Excerpts from Jim Conrad's
Naturalist Newsletter
entry dated April 1, 2022, issued from near Tequisquiapan, elevation about 1,900m (6200 ft), ~N20.57°, ~ W99.89°, Querétaro state, MÉXICO
SCARLET GUARA FLOWERING
During the latter, hotter, sunnier part of the dry season, in the weedy bottom of a drainage ditch now so dried out that the ditch bottom's former mud was deeply fissured with cracks, the elegant blossom shown above made its appearance. Notice that the flower is bilaterally symmetrical, with its right side mirroring its left. From the cluster of 8 stamens amid the 4 pink petals, the drooping style thickens toward its top, suddenly flaring into a starfish-like 4-lobed stigma. The four pink petals unite into a corolla tube mostly hidden behind 4 green, turned-back sepals. All this arises atop a slender, green, lightly ribbed, cigar-shaped ovary holding close to the plant stem. All these features considered together point to the Evening Primrose Family, the Onagraceae.
Without looking closely, though, you might overlook the flower. Below you see the population of knee-high plants in which the above flower was photographed.
Our blossom resided near the very top of one of those plants, its immediate neighborhood shown below:
I'd been watching these plants, wondering what they were, for months. Earlier they'd formed a thick carpet of leafy rosettes typical of biennials who spend their first year gathering stored food, then on the second year bolt to form slender clusters of flowers and fruits. However, our plants' drainage ditch bottom is flooded during the rainy season, so I'm unsure about their lifecycle. At least one plant still was in its rosette form, shown below:
Thanks to energy stored during the plants' rosette stage, now the flowering ones had sturdy stems and robust leaves. Below, you can see that these vegetative parts were particularly long-hairy, and that tiny particles, including hapless minuscule insects, collected among the hairs:
This appears to be the Scarlet Guara, OENOTHERA SUFFRUTESCENS, widely distributed from Canada all through the US, into southern Mexico. I say "appears" to be, because this is a variable species. The worldoffloweringplants.com website, apparently based where there are short summers, describes the stems as up to 10cm tall (4 inches), while the Red de Herbarios del Noroeste de México, based in Sonora, describes them as up to 1m (1 yard) tall, like ours. Our flower's anthers are shorter than those seen on blossoms on the Internet, but that may be because our plants are flowering during a very dry, hot, breezy time period.

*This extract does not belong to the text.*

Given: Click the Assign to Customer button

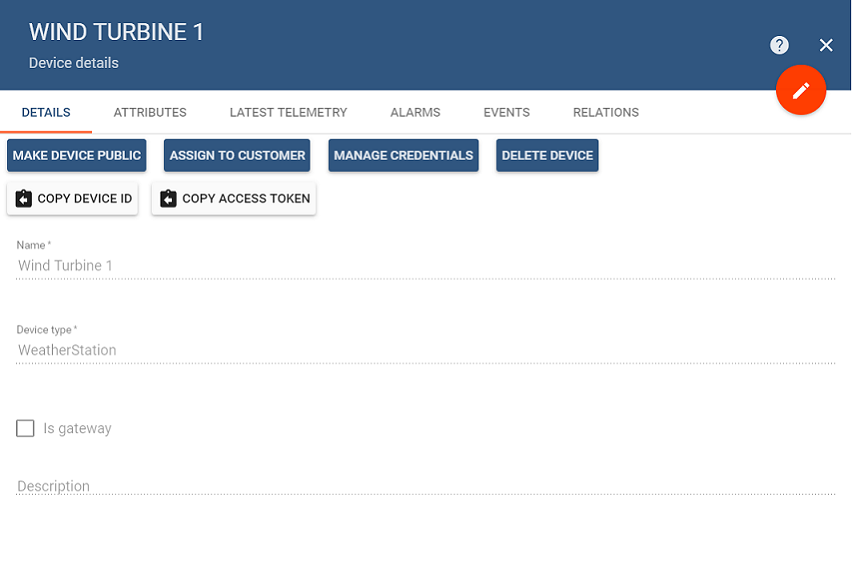Looking at the screenshot, I should click(x=237, y=156).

The "Guara" in the English name comes about from our species formerly being assigned to a different genus, under the name Guara coccinea. Many websites still use that name. However, genetic sequencing has shown that Guara species are nested within the genus Oenothera, so Guara has been lumped into Oenothera.
The online Atlas de las Plantas de la Medicina Tradicional Mexicana calls our plant Hierba del Golpe, more or less "Hit Herb." In the old days people knew that if you got hit and it hurt you could mash our plant into a kind of pulp and apply it as a fomentation. If the injury was internal, you could brew up a tea of our plant along with Guaje cirial (Crescentia alata), Álamo Macho (poplar tree species) and Palo Colorado (Quercus eduardii, an oak).
entry dated April 12, 2022, issued from near Tequisquiapan, elevation about 1,900m (6200 ft), ~N20.57°, ~ W99.89°, Querétaro state, MÉXICO
SCARLET GUARA FLOWERING
I thought this was a different species of Guara until it was run through the identification process, but it's the "Scarlet Guara," despite the yellow flower.
This coincides with the fact that if you do an image search on the Internet for the species, maybe half the blossoms that turn up are white or very pale pink. Now I understand that when the flowers first emerge from their buds, they're white, then when morning comes fade to pink and only later turn scarlet, all in the same day. Remembering that Oenothera is in the Evening Primrose Family -- flowers opening in the evening -- the whiteness of the newly opened flowers attracts night-flying moths.